> **Excerpted passage**:
Large wildfires in New Mexico and Colorado have forced hundreds to evacuate, and burned at least a dozen structures since Friday. The blazes are taking place amid tinder dry and windy conditions, and signal what officials fear will be a historically damaging fire seasons.

The big picture: One of the rapidly spreading fires, known as the 416 fire, is burning near Durango, in southwestern Colorado. It has forced the evacuation of nearly 800 homes since it was first seen on Friday morning. The fire has been burning through parts of the San Juan National Forest, and as of Saturday morning, the fire was 0 percent contained and had spread to 1,100 acres, according to Inciweb, a government portal for wildfire disaster information.

> **Task item**:
Transcribe the wildfire passage above word for word, starting with "Large wildfires in" and going on through "wildfire disaster information.".

> **Given entries**:
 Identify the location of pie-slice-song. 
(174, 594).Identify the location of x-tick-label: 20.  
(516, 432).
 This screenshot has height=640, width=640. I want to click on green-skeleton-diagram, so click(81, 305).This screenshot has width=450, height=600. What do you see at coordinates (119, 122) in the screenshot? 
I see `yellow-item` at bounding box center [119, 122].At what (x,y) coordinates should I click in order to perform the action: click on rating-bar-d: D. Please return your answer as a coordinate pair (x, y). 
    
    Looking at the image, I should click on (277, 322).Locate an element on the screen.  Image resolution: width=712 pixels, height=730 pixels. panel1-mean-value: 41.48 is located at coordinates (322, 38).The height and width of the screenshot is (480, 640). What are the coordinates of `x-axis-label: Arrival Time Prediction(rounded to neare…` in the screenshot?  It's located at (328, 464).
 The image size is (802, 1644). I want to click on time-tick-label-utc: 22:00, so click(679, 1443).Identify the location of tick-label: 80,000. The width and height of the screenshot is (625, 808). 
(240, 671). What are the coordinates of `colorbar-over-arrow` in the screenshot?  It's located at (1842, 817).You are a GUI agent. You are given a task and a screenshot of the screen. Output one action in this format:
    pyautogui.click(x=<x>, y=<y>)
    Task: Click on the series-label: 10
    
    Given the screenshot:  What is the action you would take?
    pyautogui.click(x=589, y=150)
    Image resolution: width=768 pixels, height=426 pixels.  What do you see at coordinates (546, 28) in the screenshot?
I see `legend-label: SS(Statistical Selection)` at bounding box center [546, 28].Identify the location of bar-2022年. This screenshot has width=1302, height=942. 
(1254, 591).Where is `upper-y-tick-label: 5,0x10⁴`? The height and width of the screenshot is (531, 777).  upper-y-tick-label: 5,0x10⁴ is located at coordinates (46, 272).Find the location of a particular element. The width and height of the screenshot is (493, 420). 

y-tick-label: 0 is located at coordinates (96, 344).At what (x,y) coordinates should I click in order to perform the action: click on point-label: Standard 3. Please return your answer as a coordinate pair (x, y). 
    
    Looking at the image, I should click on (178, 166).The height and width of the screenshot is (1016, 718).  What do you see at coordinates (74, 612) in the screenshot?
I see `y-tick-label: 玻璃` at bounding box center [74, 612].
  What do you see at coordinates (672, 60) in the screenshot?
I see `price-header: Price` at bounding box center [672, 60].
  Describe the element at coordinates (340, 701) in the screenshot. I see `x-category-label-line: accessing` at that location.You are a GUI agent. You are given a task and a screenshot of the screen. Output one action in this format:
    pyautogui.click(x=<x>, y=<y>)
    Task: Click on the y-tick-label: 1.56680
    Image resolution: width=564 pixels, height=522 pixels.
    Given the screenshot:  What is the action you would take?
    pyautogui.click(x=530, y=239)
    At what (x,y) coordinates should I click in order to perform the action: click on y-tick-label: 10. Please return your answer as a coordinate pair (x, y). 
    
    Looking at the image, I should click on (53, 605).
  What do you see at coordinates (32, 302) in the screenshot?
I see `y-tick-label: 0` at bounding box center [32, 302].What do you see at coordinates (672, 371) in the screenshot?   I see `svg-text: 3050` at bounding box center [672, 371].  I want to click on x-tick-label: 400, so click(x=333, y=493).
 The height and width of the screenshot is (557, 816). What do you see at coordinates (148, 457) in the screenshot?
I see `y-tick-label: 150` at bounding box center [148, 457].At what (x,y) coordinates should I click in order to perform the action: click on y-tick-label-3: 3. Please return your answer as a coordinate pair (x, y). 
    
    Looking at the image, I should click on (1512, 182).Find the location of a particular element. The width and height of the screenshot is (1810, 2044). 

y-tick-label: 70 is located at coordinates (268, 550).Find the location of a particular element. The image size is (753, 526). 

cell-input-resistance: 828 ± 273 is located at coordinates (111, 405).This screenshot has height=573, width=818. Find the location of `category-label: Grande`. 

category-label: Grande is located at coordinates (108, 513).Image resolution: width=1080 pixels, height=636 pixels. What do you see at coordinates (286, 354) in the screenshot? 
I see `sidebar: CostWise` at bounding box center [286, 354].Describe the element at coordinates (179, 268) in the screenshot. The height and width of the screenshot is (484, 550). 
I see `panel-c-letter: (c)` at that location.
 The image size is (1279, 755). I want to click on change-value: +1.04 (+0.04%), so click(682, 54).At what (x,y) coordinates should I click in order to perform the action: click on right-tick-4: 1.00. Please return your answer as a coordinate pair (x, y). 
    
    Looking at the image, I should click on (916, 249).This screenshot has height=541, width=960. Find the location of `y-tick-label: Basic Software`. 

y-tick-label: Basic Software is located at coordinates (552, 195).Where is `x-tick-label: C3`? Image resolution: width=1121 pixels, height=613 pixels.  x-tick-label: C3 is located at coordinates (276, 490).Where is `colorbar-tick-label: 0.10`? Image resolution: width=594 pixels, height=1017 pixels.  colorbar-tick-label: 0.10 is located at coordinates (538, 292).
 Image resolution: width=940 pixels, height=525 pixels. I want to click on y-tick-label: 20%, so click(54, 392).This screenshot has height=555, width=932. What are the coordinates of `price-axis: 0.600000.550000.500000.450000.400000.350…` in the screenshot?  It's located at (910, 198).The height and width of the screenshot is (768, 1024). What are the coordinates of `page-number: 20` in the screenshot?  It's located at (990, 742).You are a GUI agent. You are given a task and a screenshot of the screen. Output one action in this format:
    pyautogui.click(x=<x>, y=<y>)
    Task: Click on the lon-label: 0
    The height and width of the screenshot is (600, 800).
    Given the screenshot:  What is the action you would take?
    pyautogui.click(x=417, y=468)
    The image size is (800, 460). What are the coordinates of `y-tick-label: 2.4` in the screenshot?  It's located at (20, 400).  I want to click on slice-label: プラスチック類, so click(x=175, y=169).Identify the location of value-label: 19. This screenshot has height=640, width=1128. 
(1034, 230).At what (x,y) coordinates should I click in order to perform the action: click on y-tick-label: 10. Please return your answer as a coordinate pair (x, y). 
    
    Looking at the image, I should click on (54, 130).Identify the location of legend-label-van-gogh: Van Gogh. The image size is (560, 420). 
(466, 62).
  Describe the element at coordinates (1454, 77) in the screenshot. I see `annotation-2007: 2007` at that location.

> **Output for this task**:
Large wildfires in New Mexico and Colorado have forced hundreds to evacuate, and burned at least a dozen structures since Friday. The blazes are taking place amid tinder dry and windy conditions, and signal what officials fear will be a historically damaging fire seasons.

The big picture: One of the rapidly spreading fires, known as the 416 fire, is burning near Durango, in southwestern Colorado. It has forced the evacuation of nearly 800 homes since it was first seen on Friday morning. The fire has been burning through parts of the San Juan National Forest, and as of Saturday morning, the fire was 0 percent contained and had spread to 1,100 acres, according to Inciweb, a government portal for wildfire disaster information.